▶ PROMPT
Each line of the records below that contains "computer" needs to be copied.

==== DATA FOR PROCESSING ====

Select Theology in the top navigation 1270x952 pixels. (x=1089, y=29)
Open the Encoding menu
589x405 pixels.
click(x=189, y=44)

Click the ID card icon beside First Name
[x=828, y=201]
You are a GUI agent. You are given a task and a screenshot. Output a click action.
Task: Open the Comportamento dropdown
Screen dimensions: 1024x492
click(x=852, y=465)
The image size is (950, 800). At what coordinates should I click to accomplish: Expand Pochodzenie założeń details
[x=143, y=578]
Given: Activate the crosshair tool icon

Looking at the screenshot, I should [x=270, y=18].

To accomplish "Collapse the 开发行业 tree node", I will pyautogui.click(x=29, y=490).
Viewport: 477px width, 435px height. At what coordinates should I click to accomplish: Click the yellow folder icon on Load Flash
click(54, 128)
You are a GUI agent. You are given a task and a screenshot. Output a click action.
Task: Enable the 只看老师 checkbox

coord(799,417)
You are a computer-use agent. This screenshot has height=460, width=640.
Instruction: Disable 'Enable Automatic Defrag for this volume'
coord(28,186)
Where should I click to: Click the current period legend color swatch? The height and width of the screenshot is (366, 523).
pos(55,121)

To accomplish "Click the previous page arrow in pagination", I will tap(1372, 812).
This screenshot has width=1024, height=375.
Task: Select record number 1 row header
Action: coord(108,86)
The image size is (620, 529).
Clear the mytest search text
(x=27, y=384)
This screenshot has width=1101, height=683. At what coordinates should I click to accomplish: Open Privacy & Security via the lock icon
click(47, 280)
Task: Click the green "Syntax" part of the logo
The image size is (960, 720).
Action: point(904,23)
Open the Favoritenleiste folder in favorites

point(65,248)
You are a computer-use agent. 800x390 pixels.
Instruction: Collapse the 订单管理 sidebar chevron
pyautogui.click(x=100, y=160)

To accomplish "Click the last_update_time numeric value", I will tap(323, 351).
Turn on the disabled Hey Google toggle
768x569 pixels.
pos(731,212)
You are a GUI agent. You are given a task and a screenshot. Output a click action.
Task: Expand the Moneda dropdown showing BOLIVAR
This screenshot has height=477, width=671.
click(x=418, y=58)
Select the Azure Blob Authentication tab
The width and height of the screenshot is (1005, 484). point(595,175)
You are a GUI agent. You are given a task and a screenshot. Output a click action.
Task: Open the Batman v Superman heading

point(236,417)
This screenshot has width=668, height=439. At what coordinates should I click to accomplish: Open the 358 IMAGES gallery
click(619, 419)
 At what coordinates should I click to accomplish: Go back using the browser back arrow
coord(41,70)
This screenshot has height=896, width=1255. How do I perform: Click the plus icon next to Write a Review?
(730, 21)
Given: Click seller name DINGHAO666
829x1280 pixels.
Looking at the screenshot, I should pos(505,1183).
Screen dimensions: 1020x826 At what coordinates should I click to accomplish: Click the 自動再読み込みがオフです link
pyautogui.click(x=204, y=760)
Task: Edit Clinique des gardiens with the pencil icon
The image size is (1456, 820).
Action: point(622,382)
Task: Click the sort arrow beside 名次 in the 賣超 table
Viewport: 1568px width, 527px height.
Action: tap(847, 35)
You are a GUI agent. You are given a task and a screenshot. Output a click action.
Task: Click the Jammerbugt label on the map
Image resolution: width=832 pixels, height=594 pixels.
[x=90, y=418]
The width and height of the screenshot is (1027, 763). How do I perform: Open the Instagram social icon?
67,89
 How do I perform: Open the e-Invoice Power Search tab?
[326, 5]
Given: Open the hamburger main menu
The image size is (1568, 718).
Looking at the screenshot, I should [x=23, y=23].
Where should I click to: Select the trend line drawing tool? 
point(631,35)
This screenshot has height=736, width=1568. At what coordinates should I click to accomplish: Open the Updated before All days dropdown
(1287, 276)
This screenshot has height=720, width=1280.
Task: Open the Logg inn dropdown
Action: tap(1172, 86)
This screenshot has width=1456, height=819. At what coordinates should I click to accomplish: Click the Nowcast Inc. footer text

====

▶ YOUR RESPONSE
You are a computer-use agent. This screenshot has height=460, width=640.
You are a computer-use agent. 800x390 pixels.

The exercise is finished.